__EXERCISE DESCRIPTION__. Rewrite the part of the rows that opens with the line containing "The width and" and closes with the line containing "[x=601, y=679]" as a numbered list, including both of those lines and omitting any blank lines. Leave the pictures out of the answer.

__MATERIAL PROVIDED__.
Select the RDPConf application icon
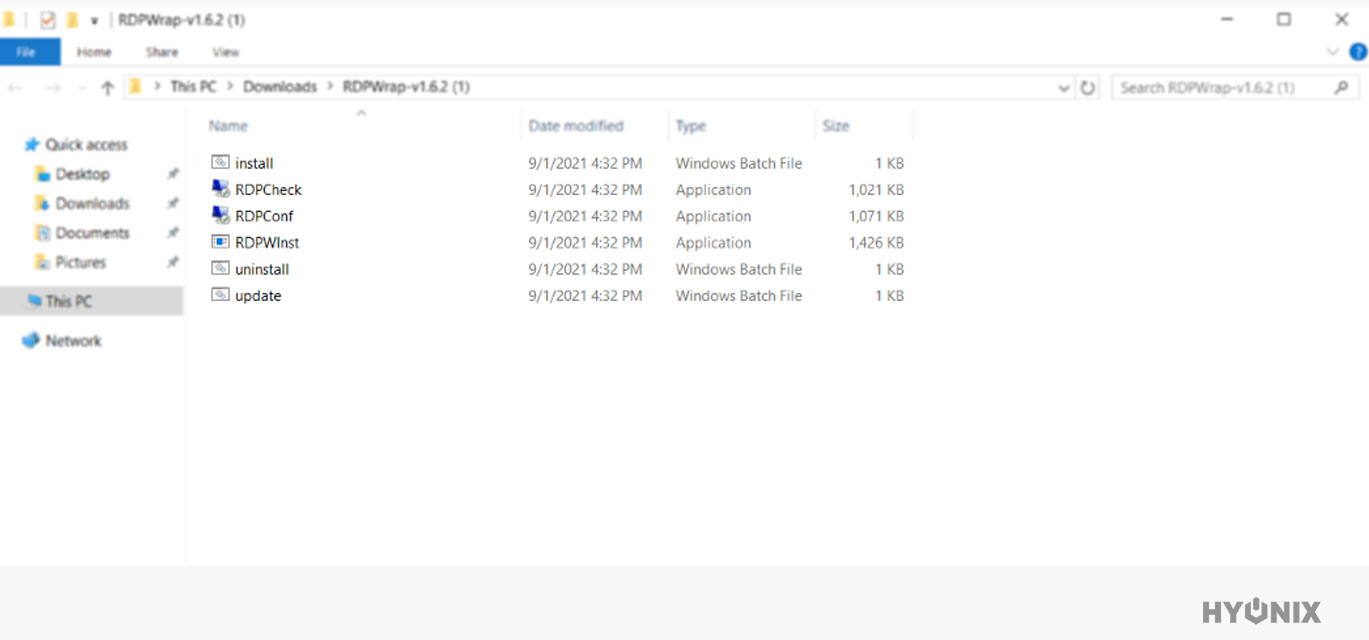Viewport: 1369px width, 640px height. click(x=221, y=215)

--

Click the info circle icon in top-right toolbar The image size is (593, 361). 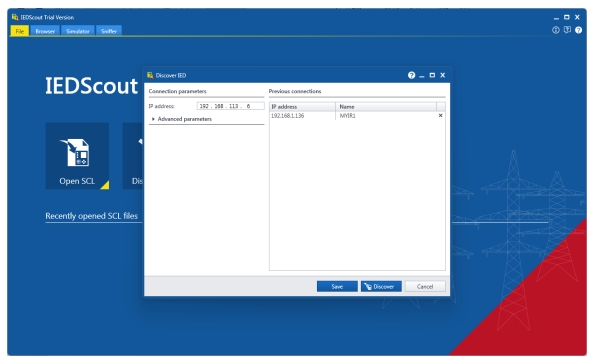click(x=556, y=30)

--

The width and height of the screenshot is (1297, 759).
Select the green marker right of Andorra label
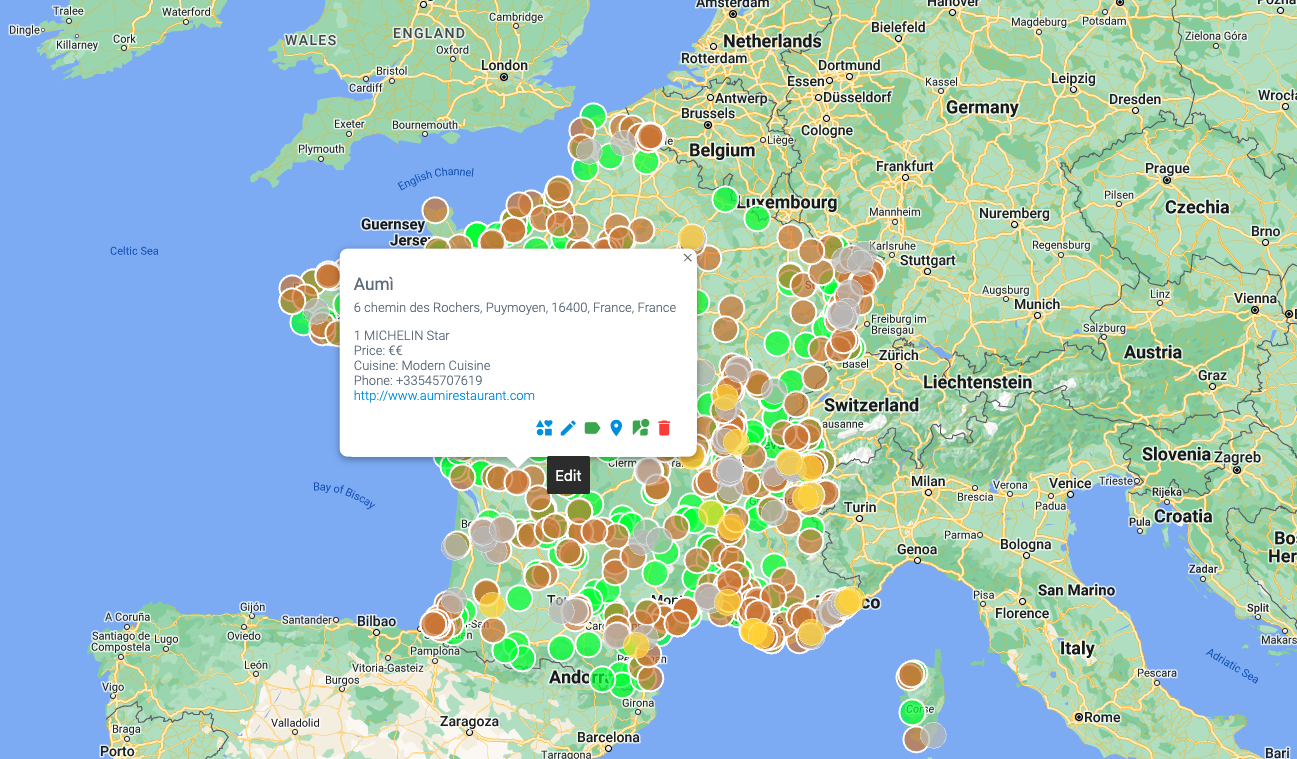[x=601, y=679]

__FULL SOLUTION__.
1. The width and height of the screenshot is (1297, 759).
2. Select the green marker right of Andorra label
3. [x=601, y=679]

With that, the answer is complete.